Segment Start: PROVIDED RECORDS

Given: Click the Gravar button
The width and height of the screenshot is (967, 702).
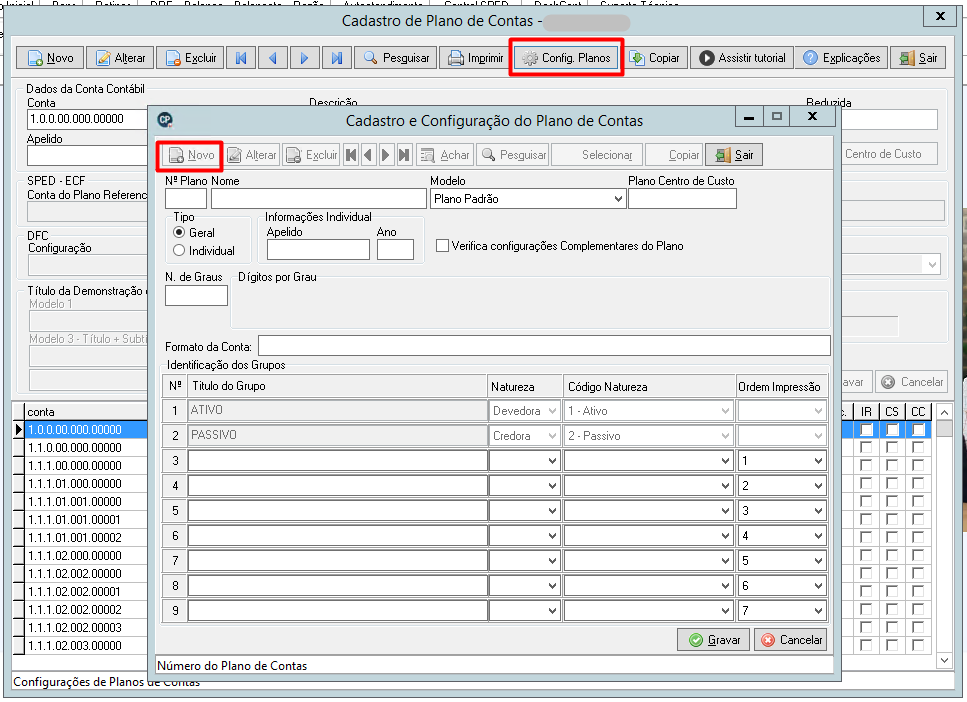Looking at the screenshot, I should pos(714,640).
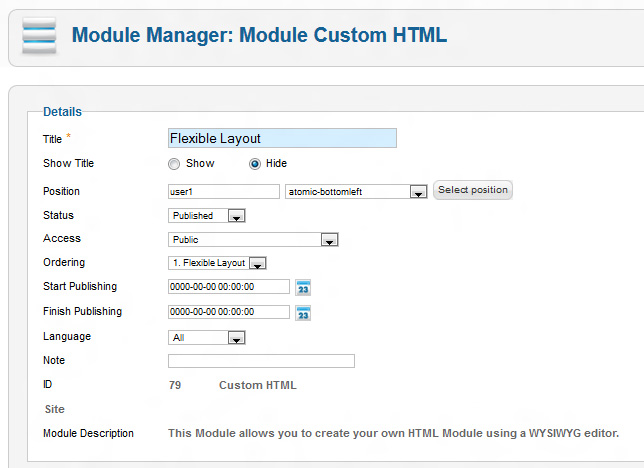Click the Custom HTML module type text

[x=257, y=385]

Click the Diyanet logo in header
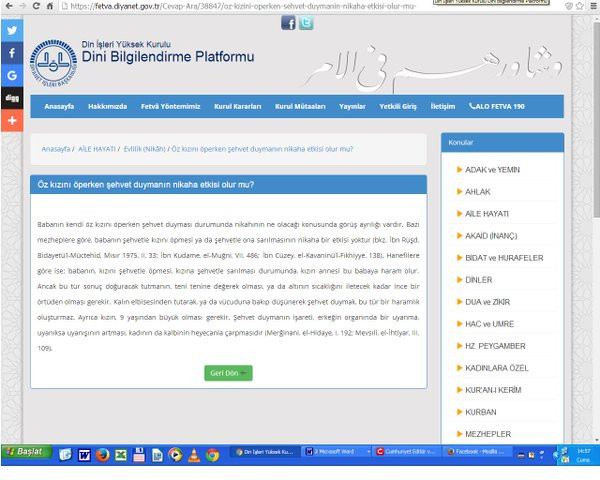coord(50,64)
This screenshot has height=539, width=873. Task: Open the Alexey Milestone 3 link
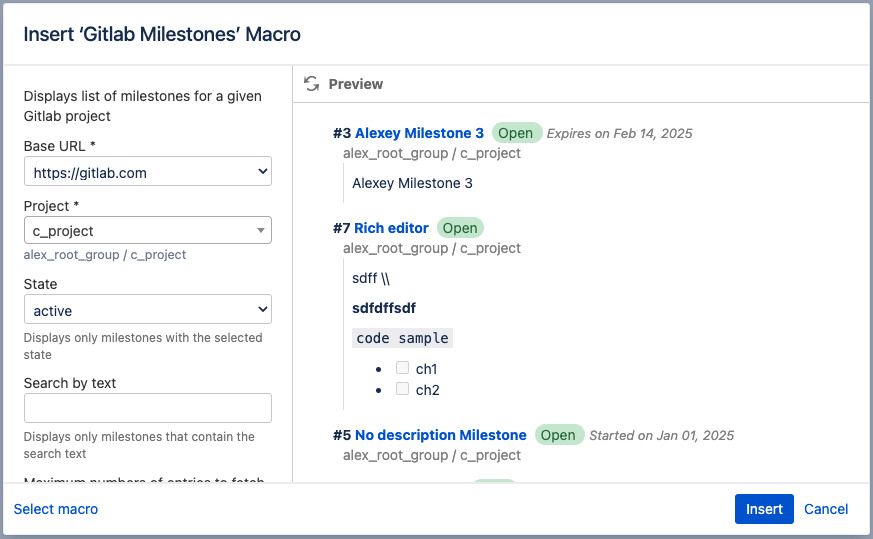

Segment End: PROVIDED RECORDS

* **WORK TASK**: Please copy every record above exactly, but leave the pictures out.

* **RESULT OF THIS EXERCISE**:
Given: Click the Gravar button
The width and height of the screenshot is (967, 702).
Looking at the screenshot, I should pos(714,640).
Click the Custom HTML module type text

[x=257, y=385]

Click the Diyanet logo in header
coord(50,64)
This screenshot has height=539, width=873. Task: Open the Alexey Milestone 3 link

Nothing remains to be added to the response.